Melalui bengkel teater lahir nama seniman nasional seperti Arifin C Noer, Azwar A N, Putu Wijaya, Adi Kurdi, dan Deddy Sutomo mereka berkembang dan menidirikan kelompok teater sendiri.
Teater Populer
Dipimpin oleh teguh karya, semula bernama teater populer hotel indonesia. Teater ini didirikan pada 14 oktober 1968 di Jakarta. Ciri khas kelompok ini adalah pertunjukan teater realis yang mudah dinikmati penonton. Karya kelompok ini dianggap kalangan kritikus sebagai puncak eksplorasi, diantara lain Jayaprana karya Jef Last, Pernikahan darah karya Federico Garcia Lorca, Inspektur Jendral Karya nikolai Gogol, Woyzeck karya Georg Buchner dan perempuan pilihan dewa karya Bertolt Brecht, yang semuanya disutradarai oleh teguh karya. Pada tahun 1971, kelompok ini melahirkan sebuah film "wajah seorang laki-laki. Dan teguh karya menyabet gelar sutradara terbaik dalam festival film indonesia.
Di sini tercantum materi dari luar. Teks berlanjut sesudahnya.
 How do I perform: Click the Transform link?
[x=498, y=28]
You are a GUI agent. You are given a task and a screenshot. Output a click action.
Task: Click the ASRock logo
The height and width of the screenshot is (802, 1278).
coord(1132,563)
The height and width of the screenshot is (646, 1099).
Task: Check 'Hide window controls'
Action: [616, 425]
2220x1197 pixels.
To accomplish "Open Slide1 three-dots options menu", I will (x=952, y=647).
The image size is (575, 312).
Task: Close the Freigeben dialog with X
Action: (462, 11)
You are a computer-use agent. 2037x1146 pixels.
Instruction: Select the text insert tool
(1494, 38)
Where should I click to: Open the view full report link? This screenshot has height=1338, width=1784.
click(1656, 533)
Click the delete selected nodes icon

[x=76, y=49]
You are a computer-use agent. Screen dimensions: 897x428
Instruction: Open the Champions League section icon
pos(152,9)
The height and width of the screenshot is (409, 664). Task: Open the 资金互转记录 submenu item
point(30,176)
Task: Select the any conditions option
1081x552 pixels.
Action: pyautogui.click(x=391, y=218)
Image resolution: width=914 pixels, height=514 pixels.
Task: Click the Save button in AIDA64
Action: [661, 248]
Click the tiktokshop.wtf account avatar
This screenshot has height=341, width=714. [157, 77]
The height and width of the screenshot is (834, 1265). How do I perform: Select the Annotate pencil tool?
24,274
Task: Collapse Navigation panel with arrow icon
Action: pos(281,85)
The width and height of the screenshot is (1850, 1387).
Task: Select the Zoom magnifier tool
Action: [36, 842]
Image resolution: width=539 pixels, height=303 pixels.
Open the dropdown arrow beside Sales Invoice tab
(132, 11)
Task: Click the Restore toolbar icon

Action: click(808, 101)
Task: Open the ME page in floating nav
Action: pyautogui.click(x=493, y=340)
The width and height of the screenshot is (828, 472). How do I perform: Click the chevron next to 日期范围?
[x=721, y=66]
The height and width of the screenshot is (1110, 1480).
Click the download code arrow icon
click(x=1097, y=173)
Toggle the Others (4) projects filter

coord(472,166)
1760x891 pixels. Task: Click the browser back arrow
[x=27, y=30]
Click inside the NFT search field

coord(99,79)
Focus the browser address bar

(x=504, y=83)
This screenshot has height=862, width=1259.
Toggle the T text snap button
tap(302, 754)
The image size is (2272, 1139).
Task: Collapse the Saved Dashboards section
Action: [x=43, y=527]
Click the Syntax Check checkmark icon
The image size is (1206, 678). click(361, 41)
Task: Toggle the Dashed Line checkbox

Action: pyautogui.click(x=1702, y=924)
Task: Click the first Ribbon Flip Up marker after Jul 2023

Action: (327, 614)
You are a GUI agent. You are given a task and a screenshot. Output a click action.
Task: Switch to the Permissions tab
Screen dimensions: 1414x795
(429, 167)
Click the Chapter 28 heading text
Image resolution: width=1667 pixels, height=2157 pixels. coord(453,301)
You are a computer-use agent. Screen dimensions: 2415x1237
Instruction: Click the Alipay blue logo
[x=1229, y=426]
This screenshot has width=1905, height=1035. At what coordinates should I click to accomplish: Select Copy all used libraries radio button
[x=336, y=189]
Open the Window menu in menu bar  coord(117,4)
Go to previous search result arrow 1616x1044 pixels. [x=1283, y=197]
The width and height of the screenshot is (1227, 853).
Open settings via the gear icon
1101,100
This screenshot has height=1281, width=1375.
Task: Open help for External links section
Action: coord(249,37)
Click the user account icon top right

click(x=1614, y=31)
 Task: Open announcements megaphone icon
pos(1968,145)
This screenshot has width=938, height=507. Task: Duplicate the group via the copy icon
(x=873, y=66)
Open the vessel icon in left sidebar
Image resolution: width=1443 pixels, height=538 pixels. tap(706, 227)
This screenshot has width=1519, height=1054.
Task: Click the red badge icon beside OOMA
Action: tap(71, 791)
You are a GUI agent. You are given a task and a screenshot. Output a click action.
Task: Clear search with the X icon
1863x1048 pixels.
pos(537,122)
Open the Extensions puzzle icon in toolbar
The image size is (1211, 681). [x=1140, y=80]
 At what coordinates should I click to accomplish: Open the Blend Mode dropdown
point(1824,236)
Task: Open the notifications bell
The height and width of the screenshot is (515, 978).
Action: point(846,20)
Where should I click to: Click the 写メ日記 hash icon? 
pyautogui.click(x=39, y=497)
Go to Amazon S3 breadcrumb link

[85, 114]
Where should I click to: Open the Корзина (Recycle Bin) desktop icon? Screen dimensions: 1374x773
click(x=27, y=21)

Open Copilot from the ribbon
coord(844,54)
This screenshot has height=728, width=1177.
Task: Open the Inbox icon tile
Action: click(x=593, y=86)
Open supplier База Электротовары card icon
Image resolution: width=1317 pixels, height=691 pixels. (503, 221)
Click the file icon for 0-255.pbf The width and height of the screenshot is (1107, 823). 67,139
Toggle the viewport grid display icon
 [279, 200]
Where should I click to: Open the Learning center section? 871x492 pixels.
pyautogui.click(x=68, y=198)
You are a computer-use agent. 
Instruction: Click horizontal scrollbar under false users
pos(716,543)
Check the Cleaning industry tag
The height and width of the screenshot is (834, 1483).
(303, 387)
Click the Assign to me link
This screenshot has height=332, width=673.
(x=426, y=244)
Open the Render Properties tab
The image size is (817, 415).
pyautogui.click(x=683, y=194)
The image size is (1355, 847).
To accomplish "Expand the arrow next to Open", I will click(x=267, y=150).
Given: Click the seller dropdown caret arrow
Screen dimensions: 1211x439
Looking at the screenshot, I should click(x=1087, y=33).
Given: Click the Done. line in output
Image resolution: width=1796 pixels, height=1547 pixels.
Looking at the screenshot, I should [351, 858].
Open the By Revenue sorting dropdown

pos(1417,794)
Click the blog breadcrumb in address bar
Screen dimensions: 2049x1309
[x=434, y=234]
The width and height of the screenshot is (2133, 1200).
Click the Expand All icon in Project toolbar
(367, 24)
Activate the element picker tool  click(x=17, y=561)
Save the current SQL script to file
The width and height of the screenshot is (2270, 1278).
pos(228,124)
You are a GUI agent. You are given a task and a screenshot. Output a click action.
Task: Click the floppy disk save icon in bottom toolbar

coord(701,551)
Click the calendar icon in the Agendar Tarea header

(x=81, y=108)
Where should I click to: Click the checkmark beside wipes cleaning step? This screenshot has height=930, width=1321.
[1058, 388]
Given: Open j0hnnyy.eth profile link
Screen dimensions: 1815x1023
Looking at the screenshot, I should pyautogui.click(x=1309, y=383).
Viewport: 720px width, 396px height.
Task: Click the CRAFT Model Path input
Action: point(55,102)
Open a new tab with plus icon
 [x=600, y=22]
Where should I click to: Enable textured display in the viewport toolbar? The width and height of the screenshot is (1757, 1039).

Teater populer melahirkan seniman berbakat seperti Christine hakim, N. Riantiarno, Tuty Indra malaon, Gorge kamarullah, Dewi Matindas, Alex Komang dan masih banyak lagi. Sepeninggal Teguh Karya, sanggar dipimpin oleh Slamet Rahardjo
Teater Kecil
Berdiri sekitar 1968 dan didirikan oleh arifin chairin noer. Arifin telah menekuni dunia teater sejak di bangku SMP. Kelompok ini mudah menarik masyarakat karena bersifat realis. Karya yang dihasilkan juga sangat berbeda dari segi bentuk, struktur, maupun isi lakon. Ia selalu berusaha memasukan unsur seni daerah, seperti dongeng, nyanyian, lenong, wayang, dan sebagainya.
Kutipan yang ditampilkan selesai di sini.